══ TASK INPUTS
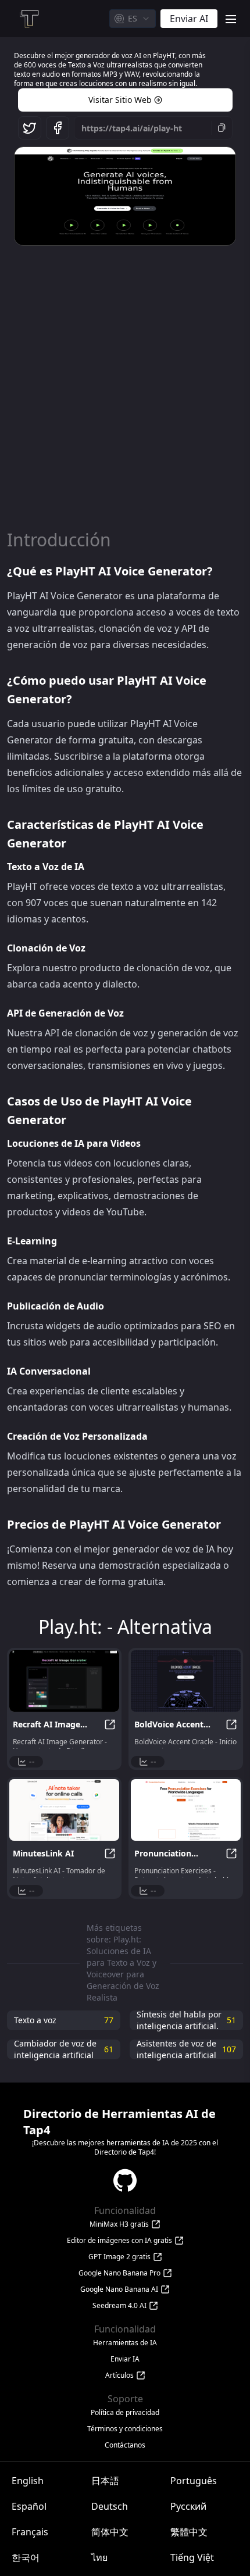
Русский (188, 2506)
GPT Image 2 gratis (119, 2257)
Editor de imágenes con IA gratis (119, 2240)
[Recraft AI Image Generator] (64, 1681)
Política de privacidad (125, 2412)
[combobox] (132, 18)
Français (30, 2531)
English (28, 2480)
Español (29, 2506)
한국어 (26, 2557)
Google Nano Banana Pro (119, 2273)
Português (193, 2480)
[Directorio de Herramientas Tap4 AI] (28, 18)
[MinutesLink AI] (64, 1810)
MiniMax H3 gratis (119, 2224)
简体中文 (109, 2531)
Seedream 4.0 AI (119, 2305)
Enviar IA (125, 2359)
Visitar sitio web (120, 99)
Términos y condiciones (125, 2429)
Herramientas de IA (125, 2343)
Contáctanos (125, 2445)
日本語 (105, 2480)
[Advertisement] (125, 381)
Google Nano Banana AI (119, 2289)
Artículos (119, 2375)
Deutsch (109, 2506)
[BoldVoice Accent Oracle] (186, 1681)
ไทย (99, 2557)
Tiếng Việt (192, 2557)
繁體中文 (189, 2531)
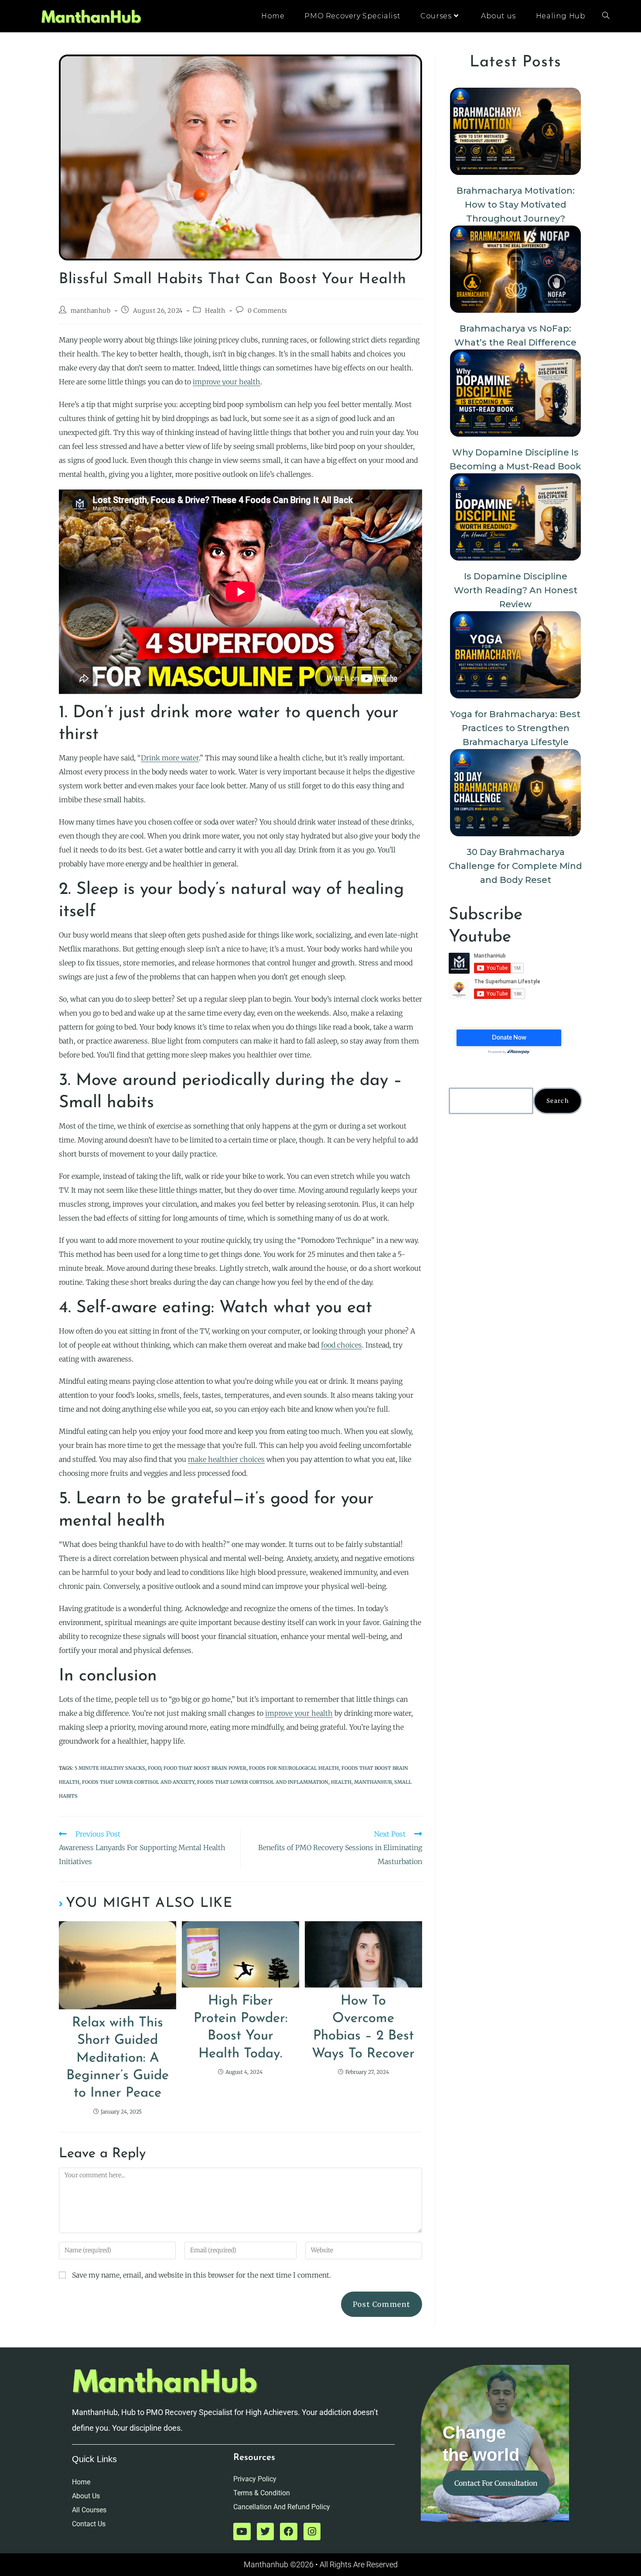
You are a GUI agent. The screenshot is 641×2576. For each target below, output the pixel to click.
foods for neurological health (294, 1768)
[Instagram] (312, 2531)
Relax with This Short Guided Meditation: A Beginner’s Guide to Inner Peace (117, 2058)
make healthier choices (226, 1459)
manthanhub (91, 311)
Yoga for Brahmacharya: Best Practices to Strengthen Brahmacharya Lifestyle (515, 728)
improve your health (226, 381)
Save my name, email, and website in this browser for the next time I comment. (201, 2275)
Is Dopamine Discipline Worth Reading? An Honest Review (515, 590)
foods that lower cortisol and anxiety (138, 1782)
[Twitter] (265, 2531)
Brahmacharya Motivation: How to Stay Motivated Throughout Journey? (516, 204)
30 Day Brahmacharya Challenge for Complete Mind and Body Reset (515, 866)
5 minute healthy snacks (110, 1768)
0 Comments (267, 311)
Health (215, 311)
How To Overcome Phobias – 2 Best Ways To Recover (363, 2027)
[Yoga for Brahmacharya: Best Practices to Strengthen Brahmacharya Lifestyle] (515, 654)
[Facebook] (288, 2531)
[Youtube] (242, 2531)
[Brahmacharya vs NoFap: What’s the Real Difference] (515, 269)
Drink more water (170, 757)
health (341, 1782)
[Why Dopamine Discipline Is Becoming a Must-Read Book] (515, 393)
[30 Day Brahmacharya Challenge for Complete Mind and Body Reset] (515, 792)
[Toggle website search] (606, 16)
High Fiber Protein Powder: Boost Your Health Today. (240, 2027)
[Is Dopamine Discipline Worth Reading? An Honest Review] (515, 517)
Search (557, 1101)
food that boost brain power (205, 1768)
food (154, 1768)
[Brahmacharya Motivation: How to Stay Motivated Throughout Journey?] (515, 131)
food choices (341, 1345)
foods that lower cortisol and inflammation (262, 1782)
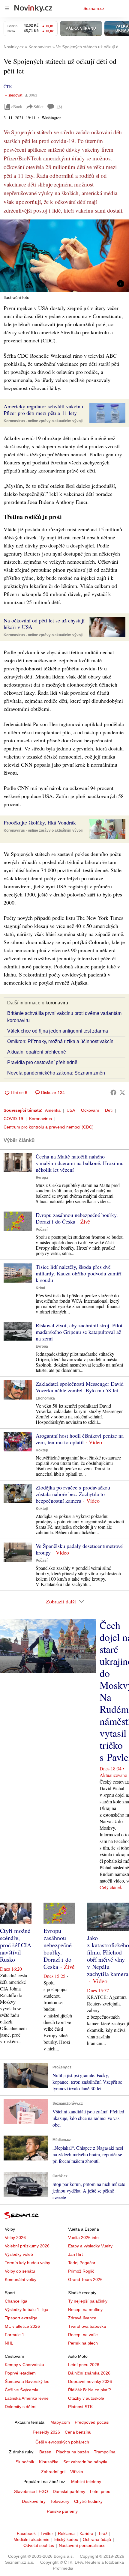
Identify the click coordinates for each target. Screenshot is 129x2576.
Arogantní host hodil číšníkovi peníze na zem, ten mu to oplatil (80, 1439)
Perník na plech (83, 2343)
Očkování (90, 1110)
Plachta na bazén (72, 2451)
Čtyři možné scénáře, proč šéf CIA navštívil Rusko (15, 1945)
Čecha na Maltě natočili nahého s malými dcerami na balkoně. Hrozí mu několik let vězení (80, 1163)
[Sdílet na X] (122, 1093)
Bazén (45, 2451)
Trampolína (105, 2451)
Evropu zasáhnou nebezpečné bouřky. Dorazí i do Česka (77, 1218)
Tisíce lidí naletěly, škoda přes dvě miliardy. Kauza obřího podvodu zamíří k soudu (79, 1273)
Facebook (26, 2533)
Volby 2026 (15, 2237)
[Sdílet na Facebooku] (113, 1093)
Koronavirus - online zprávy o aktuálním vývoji (43, 421)
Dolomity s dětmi (20, 2406)
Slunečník (25, 2461)
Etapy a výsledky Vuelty (90, 2246)
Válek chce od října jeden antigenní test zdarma (57, 1030)
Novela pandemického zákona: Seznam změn (56, 1072)
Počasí (41, 1229)
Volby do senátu (20, 2271)
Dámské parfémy (69, 2491)
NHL (9, 2343)
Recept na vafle (83, 2334)
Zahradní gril (53, 2471)
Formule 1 (14, 2334)
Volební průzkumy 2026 (27, 2246)
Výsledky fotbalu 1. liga (26, 2309)
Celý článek (111, 1887)
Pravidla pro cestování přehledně (42, 1062)
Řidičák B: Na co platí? (89, 2389)
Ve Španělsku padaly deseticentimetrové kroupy (79, 1549)
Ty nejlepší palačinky (87, 2301)
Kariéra (86, 2533)
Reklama (66, 2533)
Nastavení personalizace (82, 2545)
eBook (16, 106)
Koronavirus (40, 1118)
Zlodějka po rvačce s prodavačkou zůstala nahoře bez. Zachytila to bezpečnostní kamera (73, 1494)
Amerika (53, 1110)
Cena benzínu (78, 2432)
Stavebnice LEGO (31, 2491)
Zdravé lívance (82, 2317)
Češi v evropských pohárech (62, 2442)
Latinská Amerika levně (27, 2398)
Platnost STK (80, 2406)
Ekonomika (45, 1398)
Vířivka (76, 2471)
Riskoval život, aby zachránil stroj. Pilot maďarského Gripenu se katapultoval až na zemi (79, 1332)
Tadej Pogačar (81, 2262)
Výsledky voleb (19, 2254)
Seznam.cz (93, 8)
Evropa (42, 1178)
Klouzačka (48, 2461)
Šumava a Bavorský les (27, 2381)
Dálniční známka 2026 (89, 2373)
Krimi (40, 1288)
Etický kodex (66, 2539)
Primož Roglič (81, 2271)
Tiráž (102, 2533)
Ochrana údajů (97, 2539)
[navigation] (7, 8)
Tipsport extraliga (21, 2317)
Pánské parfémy (62, 2511)
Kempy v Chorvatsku (24, 2364)
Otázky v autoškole (86, 2398)
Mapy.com (60, 2422)
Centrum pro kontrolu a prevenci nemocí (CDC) (49, 1127)
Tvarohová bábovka (87, 2326)
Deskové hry (34, 2501)
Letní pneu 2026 (83, 2364)
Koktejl (42, 1450)
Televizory (59, 2501)
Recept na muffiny (85, 2309)
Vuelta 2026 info (83, 2237)
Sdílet (39, 106)
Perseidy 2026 (46, 2432)
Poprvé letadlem (20, 2373)
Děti (108, 1110)
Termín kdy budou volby (27, 2262)
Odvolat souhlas (38, 2545)
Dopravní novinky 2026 (90, 2381)
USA (71, 1110)
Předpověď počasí (92, 2422)
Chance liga (16, 2301)
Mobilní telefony (86, 2481)
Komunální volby (20, 2279)
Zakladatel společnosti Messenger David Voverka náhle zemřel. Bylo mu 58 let (80, 1387)
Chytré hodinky (88, 2501)
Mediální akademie (32, 2539)
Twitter (46, 2533)
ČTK (8, 86)
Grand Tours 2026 (85, 2279)
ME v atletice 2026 (22, 2326)
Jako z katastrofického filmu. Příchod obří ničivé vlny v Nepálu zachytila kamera (108, 1956)
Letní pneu (100, 2491)
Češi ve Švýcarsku (22, 2389)
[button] (64, 255)
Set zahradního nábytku (86, 2461)
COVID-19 (13, 1118)
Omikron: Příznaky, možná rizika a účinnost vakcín (60, 1041)
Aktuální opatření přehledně (36, 1051)
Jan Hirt (75, 2254)
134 (59, 107)
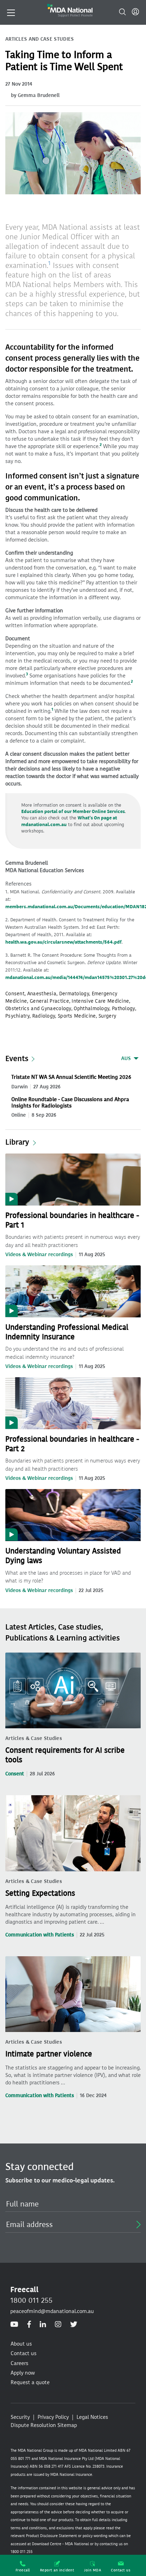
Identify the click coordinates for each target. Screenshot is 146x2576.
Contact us (120, 2570)
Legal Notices (92, 2417)
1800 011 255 (31, 2300)
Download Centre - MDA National (60, 2544)
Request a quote (30, 2382)
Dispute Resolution (33, 2425)
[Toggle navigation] (11, 12)
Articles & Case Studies (33, 1738)
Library (17, 1142)
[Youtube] (14, 2324)
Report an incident (57, 2570)
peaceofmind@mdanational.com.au (52, 2311)
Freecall (23, 2570)
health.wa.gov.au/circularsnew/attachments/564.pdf (63, 942)
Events (16, 1059)
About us (21, 2343)
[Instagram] (58, 2324)
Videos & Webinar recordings (39, 1254)
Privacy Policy (53, 2417)
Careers (19, 2363)
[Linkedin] (43, 2324)
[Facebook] (29, 2324)
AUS (126, 1058)
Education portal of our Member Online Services (73, 811)
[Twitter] (73, 2324)
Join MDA (92, 2570)
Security (20, 2417)
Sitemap (67, 2425)
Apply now (23, 2372)
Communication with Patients (39, 1934)
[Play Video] (73, 1179)
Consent (14, 1773)
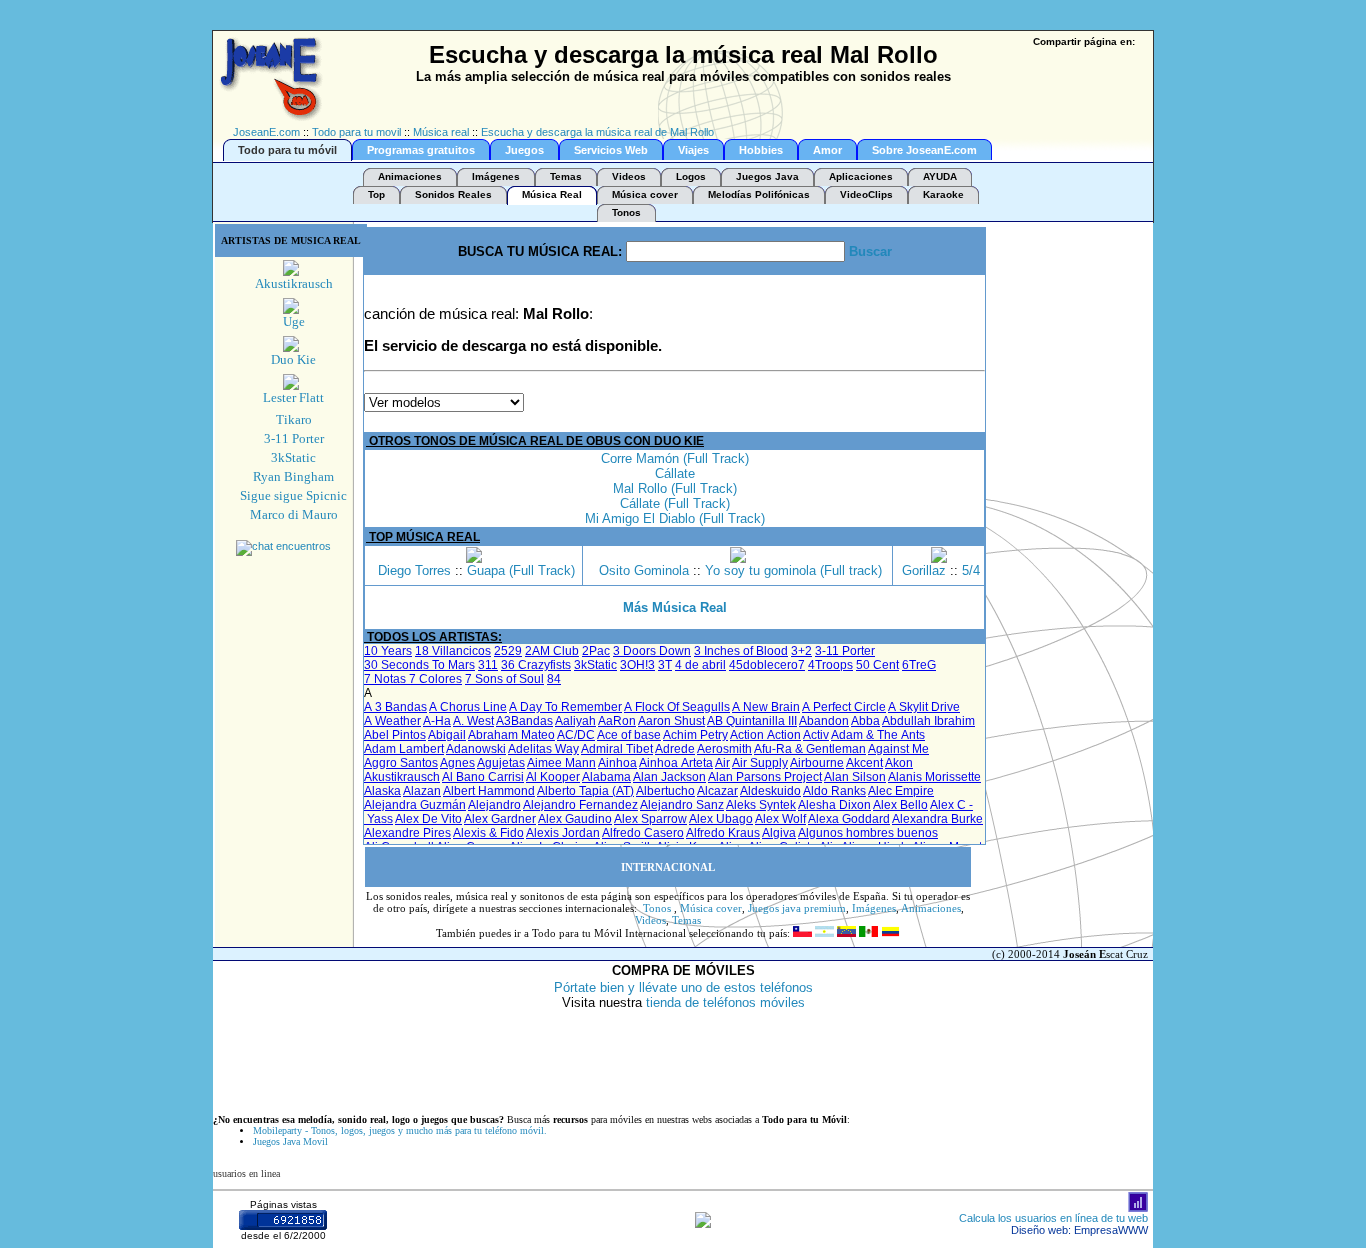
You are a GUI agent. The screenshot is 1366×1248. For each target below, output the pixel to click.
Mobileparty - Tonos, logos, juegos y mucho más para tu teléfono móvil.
════
(WHAT TO DO)
Looking at the records above, how many lines contain "Review"? Only the number is needed.

(ANSWER)
2